Euro faces long-term weakness risk, policy adjustment is urgent

2025-02-17 1322

According to market research, former European Central Bank President Mario Draghi wrote in the Financial Times that trade barriers between EU member states are more damaging to economic growth than any tariffs that the United States may impose. At present, the supply chain within the EU is constrained by high administrative barriers, strict market access requirements, and inconsistent regulatory standards, which have been intensifying in recent years.

The harm of these internal barriers to economic growth is far greater than any trade restriction measures that the United States may take, and their negative impact is continuing to expand. "- Mario Draghi

According to estimates from the International Monetary Fund (IMF), trade barriers within the European Union are equivalent to a 45% tariff on manufacturing, while restrictions on the service sector can reach as high as 110%. This means that under the same economic environment, the cross-border transaction costs of EU companies are much higher than those of other major economies. This phenomenon has resulted in the trade volume within the European Union being only half of the trade volume between states in the United States, weakening the market expansion ability of European companies.

At the same time, Europe's foreign trade barriers are actually decreasing, making imported goods more attractive, which further prompts European companies to seek growth opportunities in overseas markets. This trend has also led to an increase in the eurozone's dependence on international trade, with its current share of GDP rising to 55%, far higher than the 31% in 1999. In contrast, the trade to GDP ratio of major Asian countries has only slightly increased from 34% to 37%, while the United States has risen from 23% to 25%.

Weak demand in Europe, intensified fiscal policy constraints, and economic stagnation

The economic problems in Europe are not only on the supply side, but also due to long-term insufficient demand, which is an important reason for weak economic growth. Draghi pointed out that since 2008, eurozone governments have been slow to stimulate demand and fiscal policies have lacked strength.

For a long time, governments around the world have allowed economic demand to weaken in order to maintain fiscal discipline, resulting in long-term constraints on economic growth in the eurozone. "- Mario Draghi

According to Draghi's calculations, from 2009 to 2024, the US government injected 14 trillion euros into the economy through fiscal deficits, while the eurozone only injected 2.5 trillion euros. This means that in terms of fiscal stimulus, the policies of the United States far exceed those of the European Union, making the US economy recover faster, while Europe is trapped in a long-term low growth dilemma.

The divergence of fiscal policies not only affects the overall economy, but also exacerbates the uneven development within the eurozone. For example, the German economy is deeply mired in recession, while the French economy is stagnating, and both countries are facing political turmoil, further dragging down the efficiency of policy implementation. This makes it difficult for the EU to quickly adopt unified fiscal and economic policies, further limiting the overall economic growth potential.

The slowdown in economic growth within the European Union, the intensification of trade barriers, and the widening divergence of fiscal policies have collectively affected the trend of the euro. In recent years, the euro has been under continuous pressure against the US dollar, and the market lacks confidence in the prospects of the European economy, making investors more inclined towards safe haven assets such as the US dollar.

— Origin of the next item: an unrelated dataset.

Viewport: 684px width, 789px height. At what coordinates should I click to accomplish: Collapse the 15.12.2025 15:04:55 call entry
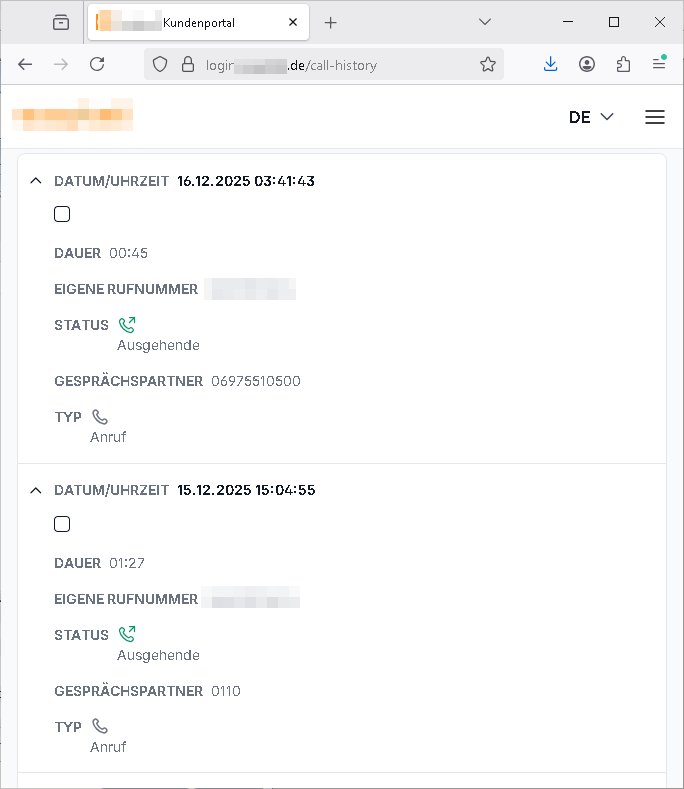tap(36, 491)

In addition, the European Central Bank has always maintained a cautious attitude towards interest rate hikes, and compared to the Federal Reserve's aggressive tightening policy, the monetary policy of the eurozone appears more passive. The market is concerned that if the EU fails to address its internal economic structural issues, the euro may remain at a low level for the long term, affecting global capital flows.

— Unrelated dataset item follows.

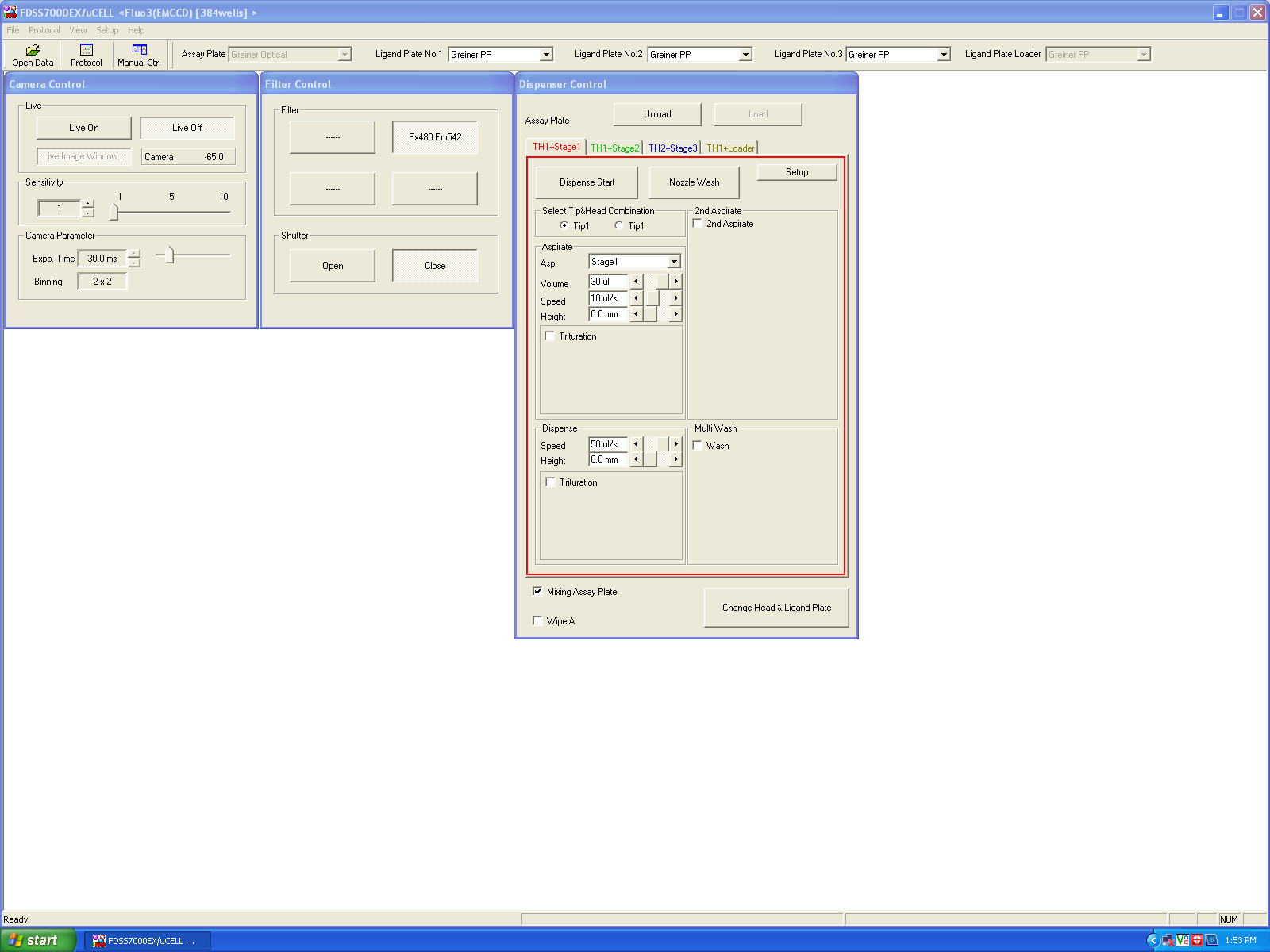Open the Setup menu
This screenshot has width=1270, height=952.
point(107,30)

Some market analysts believe that for the euro to strengthen, it needs to rely on the following key factors:

Internal economic reform within the European Union - by reducing trade barriers, unifying regulatory standards, and enhancing market freedom to enhance internal trade vitality.

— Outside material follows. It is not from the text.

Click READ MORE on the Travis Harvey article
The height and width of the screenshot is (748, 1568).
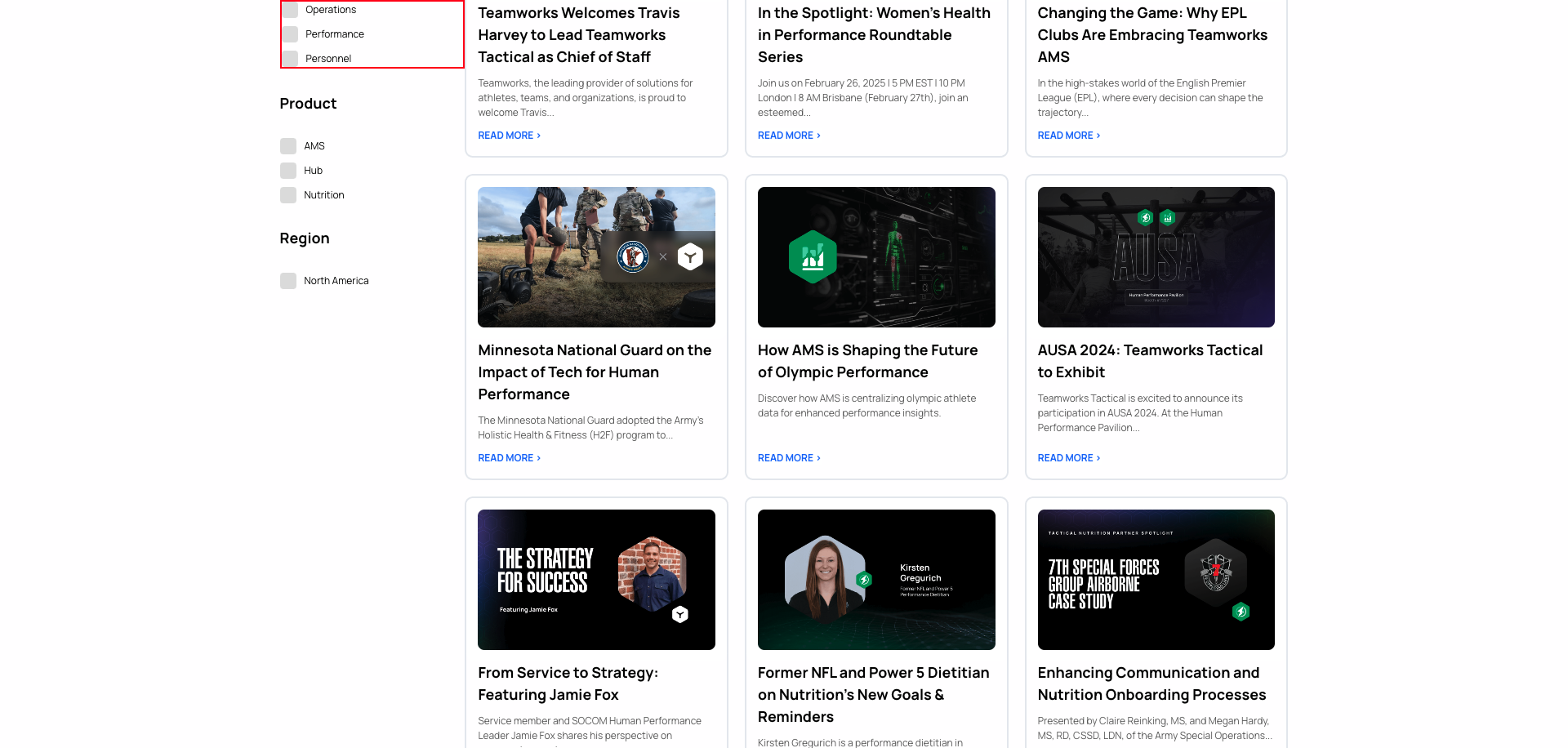tap(508, 135)
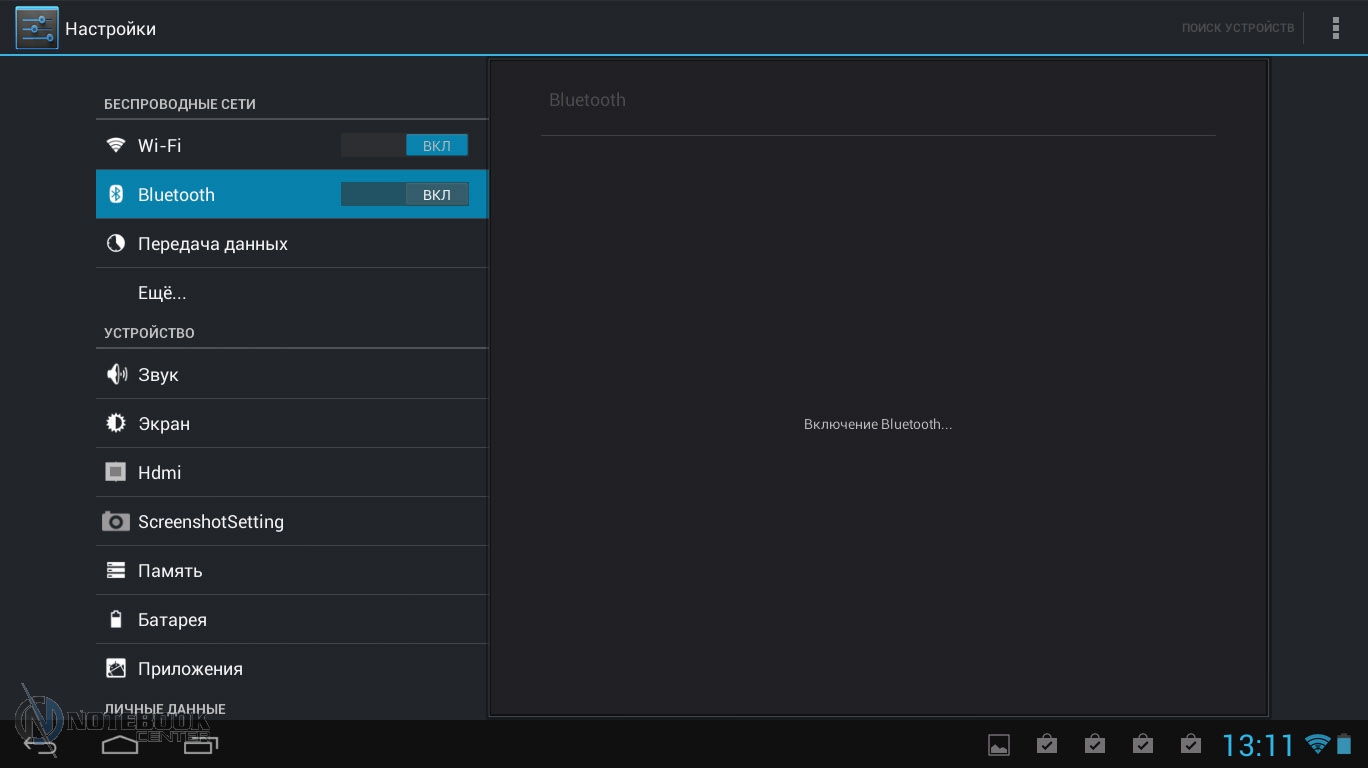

Fiscal policy coordination - increasing fiscal stimulus efforts, reducing differences among member countries in deficit management, and promoting overall economic recovery.

Breakthrough in technological innovation - increase investment in key technological fields, narrow the gap with the United States and major Asian countries, and enhance global competitiveness.

Monetary policy adjustment - The European Central Bank needs to find a balance between inflation and economic growth and adopt a more flexible monetary policy to stabilize market expectations.

Overall, if the EU cannot take strong measures to improve the economic situation in the short term, the euro may continue to be under pressure

FXCUE Editor's Opinion:

The current challenges facing the EU economy not only come from the external environment, but also from its own structural problems. Internal trade barriers, uncoordinated fiscal policies, and declining technological competitiveness are gradually eroding Europe's global competitiveness.

Draghi's viewpoint reflects the core issue of EU economic governance - the lack of coordination among member states, leading to a lack of unity in the overall economic policies of the eurozone.